Weniger Unternehmen und Verbraucher haben in Nordrhein-Westfalen im ersten Halbjahr 2019 einen Insolvenzantrag gestellt. Von Januar bis Juni seien knapp 13 280 Anträge eingegangen, teilte IT.NRW als Statistisches Landesamt des Landes NRW am Freitag mit. Das waren im Vorjahresvergleich 2,1 Prozent weniger.
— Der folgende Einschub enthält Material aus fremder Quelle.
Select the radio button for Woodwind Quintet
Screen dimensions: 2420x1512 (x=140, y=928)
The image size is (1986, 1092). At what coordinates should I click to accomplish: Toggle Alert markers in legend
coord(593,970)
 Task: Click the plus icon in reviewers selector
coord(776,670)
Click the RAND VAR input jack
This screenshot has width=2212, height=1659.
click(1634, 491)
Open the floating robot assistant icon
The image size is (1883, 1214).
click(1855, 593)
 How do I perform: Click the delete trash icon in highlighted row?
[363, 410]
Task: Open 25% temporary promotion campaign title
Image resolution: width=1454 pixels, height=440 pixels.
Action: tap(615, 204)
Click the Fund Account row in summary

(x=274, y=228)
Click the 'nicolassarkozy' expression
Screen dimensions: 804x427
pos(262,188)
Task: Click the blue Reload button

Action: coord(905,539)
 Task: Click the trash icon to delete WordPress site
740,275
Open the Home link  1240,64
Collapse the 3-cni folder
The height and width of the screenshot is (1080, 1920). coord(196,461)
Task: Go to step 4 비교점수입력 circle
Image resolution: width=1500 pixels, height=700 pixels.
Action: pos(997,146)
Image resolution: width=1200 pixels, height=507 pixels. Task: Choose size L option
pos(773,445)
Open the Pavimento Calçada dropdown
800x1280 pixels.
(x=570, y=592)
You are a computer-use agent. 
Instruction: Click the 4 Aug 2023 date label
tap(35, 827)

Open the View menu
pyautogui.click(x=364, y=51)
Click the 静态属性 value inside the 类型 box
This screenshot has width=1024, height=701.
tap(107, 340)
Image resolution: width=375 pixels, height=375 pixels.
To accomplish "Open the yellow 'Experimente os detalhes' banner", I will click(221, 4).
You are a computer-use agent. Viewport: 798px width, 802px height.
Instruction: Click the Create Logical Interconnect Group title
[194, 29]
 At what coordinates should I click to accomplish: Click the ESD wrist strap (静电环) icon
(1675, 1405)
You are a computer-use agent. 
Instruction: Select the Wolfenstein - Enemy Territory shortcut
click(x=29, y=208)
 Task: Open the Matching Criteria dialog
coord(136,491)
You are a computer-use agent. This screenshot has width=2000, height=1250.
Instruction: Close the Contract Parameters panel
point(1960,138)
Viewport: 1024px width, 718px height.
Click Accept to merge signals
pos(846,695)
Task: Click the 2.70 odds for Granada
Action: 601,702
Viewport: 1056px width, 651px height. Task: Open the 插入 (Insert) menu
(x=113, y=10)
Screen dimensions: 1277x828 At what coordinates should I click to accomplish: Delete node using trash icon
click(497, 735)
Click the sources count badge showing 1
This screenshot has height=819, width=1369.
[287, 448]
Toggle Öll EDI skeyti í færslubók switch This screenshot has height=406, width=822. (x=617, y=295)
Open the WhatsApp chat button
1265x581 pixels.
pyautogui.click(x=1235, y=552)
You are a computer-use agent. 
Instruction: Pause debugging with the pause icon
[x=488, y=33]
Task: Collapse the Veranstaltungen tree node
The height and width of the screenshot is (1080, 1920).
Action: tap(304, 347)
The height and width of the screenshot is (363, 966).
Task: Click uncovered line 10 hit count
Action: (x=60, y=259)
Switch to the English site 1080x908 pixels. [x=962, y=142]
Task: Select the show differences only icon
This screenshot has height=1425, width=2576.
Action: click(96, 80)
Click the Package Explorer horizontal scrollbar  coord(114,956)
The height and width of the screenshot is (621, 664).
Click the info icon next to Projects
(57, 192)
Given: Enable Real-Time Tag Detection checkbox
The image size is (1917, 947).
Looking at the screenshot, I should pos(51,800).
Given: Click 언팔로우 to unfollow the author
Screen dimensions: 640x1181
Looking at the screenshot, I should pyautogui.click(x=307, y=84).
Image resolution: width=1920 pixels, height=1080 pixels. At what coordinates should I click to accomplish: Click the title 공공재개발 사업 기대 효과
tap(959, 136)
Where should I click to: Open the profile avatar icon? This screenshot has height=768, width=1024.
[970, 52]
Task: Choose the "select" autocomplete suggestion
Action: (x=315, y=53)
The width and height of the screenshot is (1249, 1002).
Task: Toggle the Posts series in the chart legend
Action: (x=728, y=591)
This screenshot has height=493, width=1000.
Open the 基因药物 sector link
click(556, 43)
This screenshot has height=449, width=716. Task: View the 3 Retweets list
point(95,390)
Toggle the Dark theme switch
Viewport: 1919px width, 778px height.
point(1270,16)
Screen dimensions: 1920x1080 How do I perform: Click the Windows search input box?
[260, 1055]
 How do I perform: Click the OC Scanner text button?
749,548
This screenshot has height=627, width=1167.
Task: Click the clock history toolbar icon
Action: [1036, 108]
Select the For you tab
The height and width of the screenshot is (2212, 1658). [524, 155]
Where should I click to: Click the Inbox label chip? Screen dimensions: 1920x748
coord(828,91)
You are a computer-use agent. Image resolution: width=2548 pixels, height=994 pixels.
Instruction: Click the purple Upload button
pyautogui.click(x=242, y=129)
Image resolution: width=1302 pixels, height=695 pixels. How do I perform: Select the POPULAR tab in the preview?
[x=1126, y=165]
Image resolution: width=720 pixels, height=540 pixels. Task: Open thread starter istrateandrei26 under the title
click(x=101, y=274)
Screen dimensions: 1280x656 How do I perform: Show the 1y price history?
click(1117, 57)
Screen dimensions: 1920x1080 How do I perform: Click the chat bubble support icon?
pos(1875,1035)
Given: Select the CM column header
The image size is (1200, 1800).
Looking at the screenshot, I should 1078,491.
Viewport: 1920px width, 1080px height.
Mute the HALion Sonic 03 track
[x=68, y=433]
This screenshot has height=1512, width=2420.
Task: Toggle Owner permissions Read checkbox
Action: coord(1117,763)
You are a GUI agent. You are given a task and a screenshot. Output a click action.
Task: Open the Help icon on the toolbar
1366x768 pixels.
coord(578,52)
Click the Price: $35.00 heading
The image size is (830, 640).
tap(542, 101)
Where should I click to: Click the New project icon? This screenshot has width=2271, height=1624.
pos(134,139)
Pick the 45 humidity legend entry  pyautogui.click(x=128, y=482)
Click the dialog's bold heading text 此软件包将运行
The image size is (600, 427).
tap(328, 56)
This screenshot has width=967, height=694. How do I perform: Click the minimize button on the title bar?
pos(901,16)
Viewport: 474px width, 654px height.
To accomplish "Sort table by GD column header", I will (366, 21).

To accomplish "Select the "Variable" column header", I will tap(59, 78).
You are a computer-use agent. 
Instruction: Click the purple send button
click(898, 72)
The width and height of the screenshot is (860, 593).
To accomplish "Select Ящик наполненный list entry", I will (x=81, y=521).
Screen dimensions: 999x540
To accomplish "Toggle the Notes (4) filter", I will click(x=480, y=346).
Zeitgleich sank auch die Höhe der Forderungen um ein Fünftel von 2,75 Milliarden Euro auf 2,15 Milliarden Euro.

06.09.2019, 11:19 Uhr / Lesedauer: 1 min

Von den etwas mehr als 2800 Unternehmensinsolvenzen waren laut IT.-NRW rund 19 000 Arbeitnehmer betroffen. Mehr als ein Viertel der Anträge wurden mangels Masse abgewiesen. Bei den Amtsgerichten in NRW gehen seit Jahren immer weniger Insolvenzverfahren ein. 2009 zählte das Statistische Landesamt 37501 Fälle. Im vergangenen Jahr waren es nur noch 26 817. Damit gingen die Verfahrenszahlen in den vergangenen neun Jahren um mehr als ein Viertel zurück.